# LLM Evaluation Parameters and Techniques
Evaluating large language models (LLMs) is crucial for understanding their performance, capabilities, and areas of improvement. This notebook provides an overview of evaluation parameters, their use cases, examples, and code implementations for different tasks.

---

## Evaluation Parameters

### 1. **Perplexity**
- **What it is**: A measure of how well a probability model predicts a sample. Lower perplexity indicates better performance.
- **When to use**: Suitable for language modeling tasks where the goal is to predict sequences of text.
- **Formula**:
  $$\text{Perplexity} = 2^{-\frac{1}{N} \sum_{i=1}^{N} \log_2 P(x_i)}$$

In [None]:
import math

def calculate_perplexity(probabilities):
    n = len(probabilities)
    log_prob_sum = sum(math.log2(p) for p in probabilities)
    perplexity = 2 ** (-log_prob_sum / n)
    return perplexity

# Example usage
probabilities = [0.1, 0.2, 0.3, 0.4]
print("Perplexity:", calculate_perplexity(probabilities))

### 2. **BLEU (Bilingual Evaluation Understudy)**
- **What it is**: A metric for comparing a generated sequence against reference sequences using n-grams.
- **When to use**: Commonly used in machine translation.

In [None]:
from nltk.translate.bleu_score import sentence_bleu

reference = [['this', 'is', 'a', 'test']]
candidate = ['this', 'is', 'test']
score = sentence_bleu(reference, candidate)
print("BLEU score:", score)

### 3. **ROUGE (Recall-Oriented Understudy for Gisting Evaluation)**
- **What it is**: Measures overlap between generated and reference texts.
- **When to use**: Useful for summarization tasks.

In [None]:
!pip install rouge

In [None]:
from rouge import Rouge

rouge = Rouge()
hypothesis = "The quick brown fox jumps over the lazy dog."
reference = "The fast brown fox leaps over the lazy dog."
scores = rouge.get_scores(hypothesis, reference)
print("ROUGE scores:", scores)

### 4. **Accuracy**
- **What it is**: Percentage of correct predictions.
- **When to use**: Suitable for classification tasks.

In [None]:
from sklearn.metrics import accuracy_score

y_true = [1, 0, 1, 1]
y_pred = [1, 0, 0, 1]
accuracy = accuracy_score(y_true, y_pred)
print("Accuracy:", accuracy)

### 5. **F1 Score**
- **What it is**: Harmonic mean of precision and recall.
- **When to use**: Appropriate for imbalanced datasets.

In [None]:
from sklearn.metrics import f1_score

y_true = [1, 0, 1, 1]
y_pred = [1, 0, 0, 1]
f1 = f1_score(y_true, y_pred)
print("F1 Score:", f1)

### 6. **Exact Match (EM)**
- **What it is**: Measures whether the generated output matches the reference exactly.
- **When to use**: Best for tasks like question answering.

In [None]:
def exact_match_score(reference, prediction):
    return int(reference == prediction)

# Example usage
reference = "What is the capital of France?"
prediction = "What is the capital of France?"
print("Exact Match:", exact_match_score(reference, prediction))
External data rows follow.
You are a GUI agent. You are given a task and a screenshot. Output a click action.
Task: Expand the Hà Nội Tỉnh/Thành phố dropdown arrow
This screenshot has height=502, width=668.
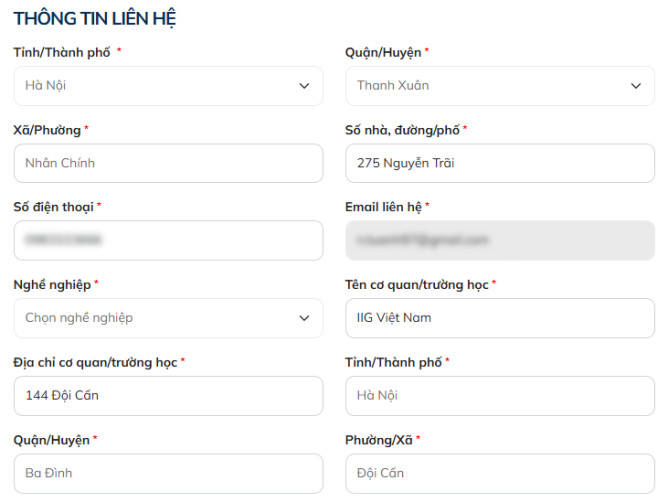304,86
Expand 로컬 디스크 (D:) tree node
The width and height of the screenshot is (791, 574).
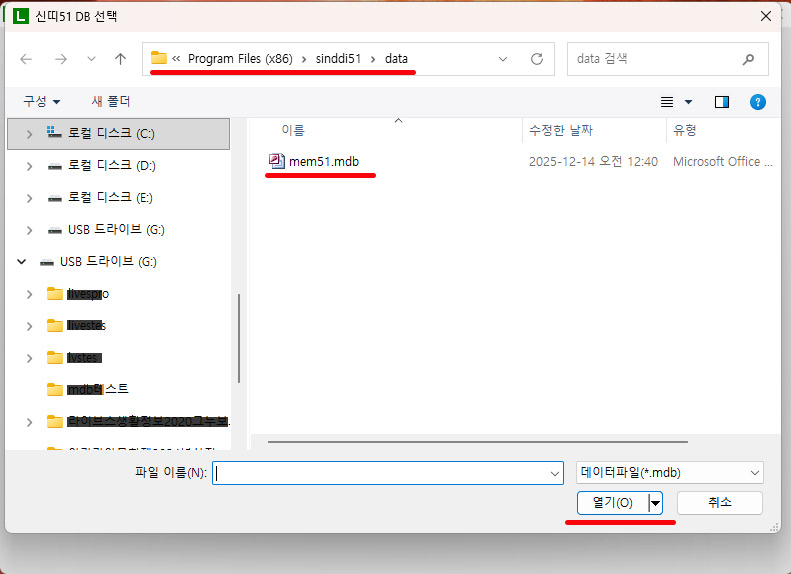point(30,166)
### 7. **Human Evaluation**
- **What it is**: Involves subjective feedback from humans.
- **When to use**: Ideal for tasks where automated metrics fail to capture nuances, such as creative writing or conversational AI.
- **Drawback**: Time-consuming and subjective.

## Task-Based Evaluation

### Task: **Text Generation**
- **Evaluation Metric**: Perplexity, BLEU, Human Evaluation

### Task: **Summarization**
- **Evaluation Metric**: ROUGE

In [None]:
hypothesis = "The quick brown fox."
reference = "The fast brown fox jumps."
scores = rouge.get_scores(hypothesis, reference)
print("ROUGE for Summarization:", scores)

### Task: **Classification**
- **Evaluation Metric**: Accuracy, F1 Score

In [None]:
y_true = [1, 0, 1, 1]
y_pred = [1, 0, 0, 1]
print("Accuracy for Classification:", accuracy_score(y_true, y_pred))
print("F1 Score for Classification:", f1_score(y_true, y_pred))

### Task: **Machine Translation**
- **Evaluation Metric**: BLEU

In [None]:
print("BLEU score for Translation:", sentence_bleu(reference, candidate))

### Task: **Question Answering**
- **Evaluation Metric**: Exact Match, F1 Score

In [None]:
reference = "Paris"
prediction = "Paris"
print("Exact Match for QA:", exact_match_score(reference, prediction))

## Conclusion
Selecting the right evaluation metric is essential for measuring the effectiveness of LLMs. This notebook provides examples and code for various tasks, helping you choose the most appropriate evaluation technique for your specific needs.